Consigne écrite A
Dans les enregistrements, reprenez les lignes comprises entre celle qui contient « Tap callout number 4 » et celle qui contient « click(x=293, y=369) », incluses, en y remplaçant « callout » par « marker » sans rien modifier d'autre.

La question des alliances et de la stratégie électorales occupe une place importante dans les discussions au sein des sections du PCF. Il ne s’agit pas d’une question nouvelle ; mais le recul électoral et organisationnel du parti, et en particulier son échec aux présidentielles et aux législatives de 2002, après 5 ans de participation gouvernementale, lui a conféré un caractère nettement plus aigu dans l’esprit des militants. Au cœur de ces interrogations se trouvent deux points essentiels : celui de l’opportunité de nouveaux accords électoraux avec le PS, et celui de la participation du PCF à un futur gouvernement de gauche.
Face à ceux qui sont favorables à un renouvellement des accords avec le PS, d’autres militants sont tentés par l’idée de la création d’un « pôle anti-capitaliste », ce qui signifierait, concrètement, la conclusion d’accords électoraux soit avec l’extrême-gauche, et notamment avec LO et la LCR, soit avec d’autres formations dites « alternatives », ou « citoyennes », etc. C’est là une réaction tout à fait compréhensible à l’orientation qui, pour reprendre la formule de Marie-George Buffet, allait de « compromis en compromis » et de « renoncement en renoncement » au nom du partenariat avec la direction du PS, au point que le parti, indépendamment de son programme et de ses priorités propres, en était réduit au rôle de « cinquième roue » du carrosse social-démocrate.

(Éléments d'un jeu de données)
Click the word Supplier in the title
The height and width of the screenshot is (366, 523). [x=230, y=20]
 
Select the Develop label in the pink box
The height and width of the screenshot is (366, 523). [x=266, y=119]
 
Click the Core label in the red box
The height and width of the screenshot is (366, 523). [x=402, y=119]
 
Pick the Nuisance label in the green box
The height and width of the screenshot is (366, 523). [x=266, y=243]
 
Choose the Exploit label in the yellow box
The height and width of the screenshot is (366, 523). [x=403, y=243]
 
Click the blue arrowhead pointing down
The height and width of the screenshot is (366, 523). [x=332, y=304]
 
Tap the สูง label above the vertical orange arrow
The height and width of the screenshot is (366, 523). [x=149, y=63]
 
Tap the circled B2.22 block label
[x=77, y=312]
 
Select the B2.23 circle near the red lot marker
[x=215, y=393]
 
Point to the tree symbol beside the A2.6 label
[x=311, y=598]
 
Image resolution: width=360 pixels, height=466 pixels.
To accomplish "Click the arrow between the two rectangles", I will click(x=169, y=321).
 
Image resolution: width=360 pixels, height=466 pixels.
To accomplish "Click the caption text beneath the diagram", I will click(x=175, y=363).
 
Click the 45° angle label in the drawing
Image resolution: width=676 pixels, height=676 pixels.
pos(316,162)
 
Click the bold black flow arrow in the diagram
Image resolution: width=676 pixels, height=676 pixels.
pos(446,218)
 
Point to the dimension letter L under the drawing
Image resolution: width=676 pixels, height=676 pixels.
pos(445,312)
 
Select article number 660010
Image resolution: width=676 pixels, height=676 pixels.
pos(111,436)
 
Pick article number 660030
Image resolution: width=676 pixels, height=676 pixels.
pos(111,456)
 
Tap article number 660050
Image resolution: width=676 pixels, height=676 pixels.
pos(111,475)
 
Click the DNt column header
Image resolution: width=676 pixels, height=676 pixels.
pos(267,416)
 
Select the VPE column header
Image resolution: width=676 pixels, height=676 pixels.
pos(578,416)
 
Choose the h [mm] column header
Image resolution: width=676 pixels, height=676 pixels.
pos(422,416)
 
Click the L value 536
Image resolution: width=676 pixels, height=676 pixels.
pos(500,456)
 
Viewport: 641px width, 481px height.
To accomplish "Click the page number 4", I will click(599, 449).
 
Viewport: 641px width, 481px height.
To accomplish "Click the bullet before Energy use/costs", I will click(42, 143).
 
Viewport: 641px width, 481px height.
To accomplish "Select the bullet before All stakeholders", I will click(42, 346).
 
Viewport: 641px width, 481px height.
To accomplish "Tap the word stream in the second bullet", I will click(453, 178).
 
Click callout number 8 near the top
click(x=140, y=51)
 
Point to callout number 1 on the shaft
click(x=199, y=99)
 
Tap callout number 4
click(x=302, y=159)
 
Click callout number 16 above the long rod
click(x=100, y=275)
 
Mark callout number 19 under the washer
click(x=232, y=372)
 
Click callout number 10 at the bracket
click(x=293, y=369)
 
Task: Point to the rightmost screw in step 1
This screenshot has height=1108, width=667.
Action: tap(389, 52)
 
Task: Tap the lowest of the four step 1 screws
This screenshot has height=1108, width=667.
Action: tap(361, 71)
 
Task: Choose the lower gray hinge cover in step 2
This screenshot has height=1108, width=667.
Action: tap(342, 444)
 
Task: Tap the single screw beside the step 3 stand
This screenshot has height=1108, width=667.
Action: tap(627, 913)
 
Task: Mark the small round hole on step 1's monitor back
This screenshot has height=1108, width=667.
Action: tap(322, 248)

Consigne écrite B
Écrivez la suite du texte sur la stratégie électorale du PCF.

Résultat final A
Tap marker number 4
click(x=302, y=159)
 
Click marker number 16 above the long rod
click(x=100, y=275)
 
Mark marker number 19 under the washer
click(x=232, y=372)
 
Click marker number 10 at the bracket
click(x=293, y=369)

Résultat final B
Cette orientation a été poussée à l’extrême sous la direction de Robert Hue, qui est allé jusqu’à se déclarer favorable à « l’économie de marché » - à condition, expliquait-il, que celle-ci soit « à dominante sociale » - et même aux privatisations. Il ne s’agissait pas seulement de paroles en l’air, car le gouvernement Jospin, dans lequel le PCF avait des ministres, a massivement privatisé. C’est largement en réaction à cette politique qu’une partie non négligeable des militants du parti s’oppose désormais au renouvellement des alliances avec le PS et exclut d’avance toute nouvelle participation au gouvernement. Certains d’entre eux, prenant exemple sur la démarche de la LCR et LO, vont même jusqu’à s’opposer à tout désistement ou consigne de vote en faveur du PS aux deuxièmes tours des scrutins.
En tournant le dos au PS à la faveur d’alliances avec des formations apparemment plus « radicales » et « anti-capitalistes », les camarades en question cherchent une solution à un problème bien réel. Cependant, La Riposte considère que la stratégie envisagée par ces camarades n’est pas la bonne. Au contraire, à notre avis, si jamais elle était adoptée, elle créerait bien plus de problèmes qu’elle n’en résoudrait.
Le score électoral relativement important de l’alliance LO-LCR aux présidentielles a certainement favorisé l’idée d’un « pôle anti-capitaliste ». Cependant, cette « percée » s’est avérée tout à fait éphémère. Aux régionales et aux européennes, le score du tandem LO-LCR est revenu à son niveau d’avant 1997. Le vote élevé de l’extrême gauche, en 2002, était dû à la volonté d’une fraction significative de l’électorat socialiste et communiste d’envoyer un signal aux directions de ces partis. Ces électeurs revendiquaient une politique plus à gauche que celle qui avait été mise en pratique depuis 1997, et se sont payés ce « luxe » en pensant qu’ils pouvaient toujours rallier le candidat socialiste au deuxième tour. On sait ce qu’il en a été. L’éclatement des voix de gauche au premier tour nous a laissé avec deux candidats de droite au deuxième. La leçon apprise, le « vote de protestation » en faveur de l’extrême-gauche est retombé comme un soufflet aux scrutins suivants.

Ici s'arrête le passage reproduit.